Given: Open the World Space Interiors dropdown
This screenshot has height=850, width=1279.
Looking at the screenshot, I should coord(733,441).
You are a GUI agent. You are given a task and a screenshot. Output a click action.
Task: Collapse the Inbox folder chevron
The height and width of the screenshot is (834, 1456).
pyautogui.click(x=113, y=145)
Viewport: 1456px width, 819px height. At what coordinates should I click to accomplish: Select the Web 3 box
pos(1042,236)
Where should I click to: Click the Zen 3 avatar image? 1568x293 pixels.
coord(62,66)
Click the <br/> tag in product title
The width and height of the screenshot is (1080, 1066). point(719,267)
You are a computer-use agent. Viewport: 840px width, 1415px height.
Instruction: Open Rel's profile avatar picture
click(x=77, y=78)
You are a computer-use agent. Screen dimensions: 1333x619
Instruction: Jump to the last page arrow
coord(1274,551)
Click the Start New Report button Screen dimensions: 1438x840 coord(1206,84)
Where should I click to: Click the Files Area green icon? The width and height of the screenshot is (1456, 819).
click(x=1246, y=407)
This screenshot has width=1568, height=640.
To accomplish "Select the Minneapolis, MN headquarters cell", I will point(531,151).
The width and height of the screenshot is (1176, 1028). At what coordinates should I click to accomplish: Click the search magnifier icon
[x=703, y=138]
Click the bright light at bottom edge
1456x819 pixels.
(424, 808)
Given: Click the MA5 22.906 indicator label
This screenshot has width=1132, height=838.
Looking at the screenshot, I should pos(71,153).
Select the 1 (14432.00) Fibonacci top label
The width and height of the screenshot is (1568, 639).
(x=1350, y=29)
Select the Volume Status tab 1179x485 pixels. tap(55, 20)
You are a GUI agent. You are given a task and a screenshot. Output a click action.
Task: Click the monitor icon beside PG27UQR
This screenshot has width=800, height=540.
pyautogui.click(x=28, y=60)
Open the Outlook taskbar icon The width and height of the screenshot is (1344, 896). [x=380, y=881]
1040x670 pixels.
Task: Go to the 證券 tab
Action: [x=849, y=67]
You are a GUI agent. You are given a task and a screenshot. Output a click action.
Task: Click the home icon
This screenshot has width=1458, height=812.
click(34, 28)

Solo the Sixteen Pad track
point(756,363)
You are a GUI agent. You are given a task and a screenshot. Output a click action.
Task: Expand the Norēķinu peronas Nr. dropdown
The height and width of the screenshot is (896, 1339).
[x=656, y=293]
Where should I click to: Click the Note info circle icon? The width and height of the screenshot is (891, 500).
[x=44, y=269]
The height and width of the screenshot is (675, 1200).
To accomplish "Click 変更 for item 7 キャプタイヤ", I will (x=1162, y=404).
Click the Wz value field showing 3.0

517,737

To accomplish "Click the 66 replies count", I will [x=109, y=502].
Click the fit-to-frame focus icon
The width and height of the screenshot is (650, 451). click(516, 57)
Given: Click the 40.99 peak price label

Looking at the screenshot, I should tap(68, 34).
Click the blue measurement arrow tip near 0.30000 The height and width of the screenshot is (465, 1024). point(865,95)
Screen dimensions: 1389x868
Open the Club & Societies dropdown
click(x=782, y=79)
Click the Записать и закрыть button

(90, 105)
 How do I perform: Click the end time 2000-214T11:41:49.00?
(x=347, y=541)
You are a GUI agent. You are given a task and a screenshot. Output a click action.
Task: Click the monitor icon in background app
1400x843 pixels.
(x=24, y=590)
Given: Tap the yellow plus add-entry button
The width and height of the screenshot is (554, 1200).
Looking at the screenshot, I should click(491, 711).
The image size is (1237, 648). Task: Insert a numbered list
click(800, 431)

[Exercise] Copy out again, word for word, every line from the first one down to and including the line containing "Select the Volume".

[Solution for this task]
Given: Open the World Space Interiors dropdown
This screenshot has height=850, width=1279.
Looking at the screenshot, I should coord(733,441).
You are a GUI agent. You are given a task and a screenshot. Output a click action.
Task: Collapse the Inbox folder chevron
The height and width of the screenshot is (834, 1456).
pyautogui.click(x=113, y=145)
Viewport: 1456px width, 819px height. At what coordinates should I click to accomplish: Select the Web 3 box
pos(1042,236)
Where should I click to: Click the Zen 3 avatar image? 1568x293 pixels.
coord(62,66)
Click the <br/> tag in product title
The width and height of the screenshot is (1080, 1066). point(719,267)
You are a computer-use agent. Viewport: 840px width, 1415px height.
Instruction: Open Rel's profile avatar picture
click(x=77, y=78)
You are a computer-use agent. Screen dimensions: 1333x619
Instruction: Jump to the last page arrow
coord(1274,551)
Click the Start New Report button Screen dimensions: 1438x840 coord(1206,84)
Where should I click to: Click the Files Area green icon? The width and height of the screenshot is (1456, 819).
click(x=1246, y=407)
This screenshot has width=1568, height=640.
To accomplish "Select the Minneapolis, MN headquarters cell", I will point(531,151).
The width and height of the screenshot is (1176, 1028). At what coordinates should I click to accomplish: Click the search magnifier icon
[x=703, y=138]
Click the bright light at bottom edge
1456x819 pixels.
(424, 808)
Given: Click the MA5 22.906 indicator label
This screenshot has width=1132, height=838.
Looking at the screenshot, I should pos(71,153).
Select the 1 (14432.00) Fibonacci top label
The width and height of the screenshot is (1568, 639).
(x=1350, y=29)
Select the Volume Status tab 1179x485 pixels. tap(55, 20)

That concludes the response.